Description of the task -
Copy out every line in the part that opens with the line containing "Image resolution: width=655" and closes with the line containing "Select Info.plist in", with each coordinate in the answers shifted by -42. Leave everything else in those lines unchanged, and give only those lines.
------------------------------------------------
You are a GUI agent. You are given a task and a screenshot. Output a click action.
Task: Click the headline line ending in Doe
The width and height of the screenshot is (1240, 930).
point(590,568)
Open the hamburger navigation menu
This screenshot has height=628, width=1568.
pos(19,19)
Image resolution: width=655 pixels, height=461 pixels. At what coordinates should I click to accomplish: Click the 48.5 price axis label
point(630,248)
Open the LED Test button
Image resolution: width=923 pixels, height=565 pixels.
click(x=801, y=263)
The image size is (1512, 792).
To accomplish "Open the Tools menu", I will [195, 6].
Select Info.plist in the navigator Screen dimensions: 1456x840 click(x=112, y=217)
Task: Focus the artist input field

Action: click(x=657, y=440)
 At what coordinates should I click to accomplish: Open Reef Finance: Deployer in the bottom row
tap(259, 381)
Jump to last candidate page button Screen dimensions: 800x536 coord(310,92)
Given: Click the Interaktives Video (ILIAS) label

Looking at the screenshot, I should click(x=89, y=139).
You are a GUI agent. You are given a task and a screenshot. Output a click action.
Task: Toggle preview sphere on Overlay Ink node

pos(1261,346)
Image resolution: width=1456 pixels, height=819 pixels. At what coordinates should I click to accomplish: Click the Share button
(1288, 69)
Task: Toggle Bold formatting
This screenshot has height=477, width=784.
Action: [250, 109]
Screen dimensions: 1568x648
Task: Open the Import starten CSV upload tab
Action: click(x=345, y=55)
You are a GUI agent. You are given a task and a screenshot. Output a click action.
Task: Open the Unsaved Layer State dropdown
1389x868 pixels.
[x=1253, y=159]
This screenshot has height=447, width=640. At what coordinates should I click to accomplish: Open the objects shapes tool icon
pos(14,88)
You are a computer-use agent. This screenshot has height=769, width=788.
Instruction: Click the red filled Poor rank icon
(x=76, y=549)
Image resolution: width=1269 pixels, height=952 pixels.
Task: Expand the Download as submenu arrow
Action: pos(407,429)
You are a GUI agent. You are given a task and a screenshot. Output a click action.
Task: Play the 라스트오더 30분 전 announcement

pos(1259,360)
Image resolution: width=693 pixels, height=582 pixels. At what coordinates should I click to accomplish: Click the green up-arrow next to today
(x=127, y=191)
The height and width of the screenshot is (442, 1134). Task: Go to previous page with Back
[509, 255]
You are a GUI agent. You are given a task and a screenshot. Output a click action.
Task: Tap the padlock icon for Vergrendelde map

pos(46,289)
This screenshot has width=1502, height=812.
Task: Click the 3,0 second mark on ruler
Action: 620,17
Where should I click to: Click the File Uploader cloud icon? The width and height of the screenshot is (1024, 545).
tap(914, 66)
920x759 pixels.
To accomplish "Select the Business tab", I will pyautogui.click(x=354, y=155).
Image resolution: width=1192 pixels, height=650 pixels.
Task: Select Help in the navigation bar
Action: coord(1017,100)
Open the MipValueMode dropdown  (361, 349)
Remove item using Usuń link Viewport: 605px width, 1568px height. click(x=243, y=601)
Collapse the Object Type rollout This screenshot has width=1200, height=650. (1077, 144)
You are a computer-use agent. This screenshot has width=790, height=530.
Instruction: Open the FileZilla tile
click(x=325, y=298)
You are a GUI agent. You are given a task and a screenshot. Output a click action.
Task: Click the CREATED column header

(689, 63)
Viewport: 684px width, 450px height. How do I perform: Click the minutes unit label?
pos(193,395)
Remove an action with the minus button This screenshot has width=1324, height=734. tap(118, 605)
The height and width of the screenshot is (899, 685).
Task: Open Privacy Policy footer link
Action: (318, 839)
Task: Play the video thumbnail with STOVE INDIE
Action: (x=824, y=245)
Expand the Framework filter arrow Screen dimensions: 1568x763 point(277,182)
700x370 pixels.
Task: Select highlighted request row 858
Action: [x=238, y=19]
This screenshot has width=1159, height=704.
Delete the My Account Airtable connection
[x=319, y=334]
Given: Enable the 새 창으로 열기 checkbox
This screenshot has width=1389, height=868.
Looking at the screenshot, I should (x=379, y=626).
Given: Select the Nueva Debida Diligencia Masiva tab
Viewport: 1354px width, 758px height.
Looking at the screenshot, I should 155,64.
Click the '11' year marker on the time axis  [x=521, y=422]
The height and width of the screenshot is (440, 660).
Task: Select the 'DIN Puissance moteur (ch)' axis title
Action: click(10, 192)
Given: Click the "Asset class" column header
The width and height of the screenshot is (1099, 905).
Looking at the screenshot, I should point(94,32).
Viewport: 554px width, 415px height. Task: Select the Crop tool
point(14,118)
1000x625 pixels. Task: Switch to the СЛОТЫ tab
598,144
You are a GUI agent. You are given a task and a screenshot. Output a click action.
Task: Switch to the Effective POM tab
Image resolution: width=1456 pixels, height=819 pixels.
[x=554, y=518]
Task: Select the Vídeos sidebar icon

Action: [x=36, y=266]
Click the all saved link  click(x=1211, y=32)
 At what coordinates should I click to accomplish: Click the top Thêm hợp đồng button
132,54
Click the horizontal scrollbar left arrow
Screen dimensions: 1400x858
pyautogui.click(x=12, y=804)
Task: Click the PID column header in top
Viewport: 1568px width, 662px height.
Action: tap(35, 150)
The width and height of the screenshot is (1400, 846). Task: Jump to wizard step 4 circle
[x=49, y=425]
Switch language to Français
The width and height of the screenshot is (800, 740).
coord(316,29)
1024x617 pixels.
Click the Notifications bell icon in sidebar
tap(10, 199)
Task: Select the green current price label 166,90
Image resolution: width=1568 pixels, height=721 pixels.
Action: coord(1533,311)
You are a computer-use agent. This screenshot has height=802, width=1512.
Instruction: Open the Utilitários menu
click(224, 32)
------------------------------------------------
Result -
Image resolution: width=655 pixels, height=461 pixels. At what coordinates should I click to accomplish: Click the 48.5 price axis label
point(588,206)
Open the LED Test button
Image resolution: width=923 pixels, height=565 pixels.
click(x=759, y=221)
The image size is (1512, 792).
To accomplish "Open the Tools menu", I will [153, -36].
Select Info.plist in the navigator Screen dimensions: 1456x840 click(x=70, y=175)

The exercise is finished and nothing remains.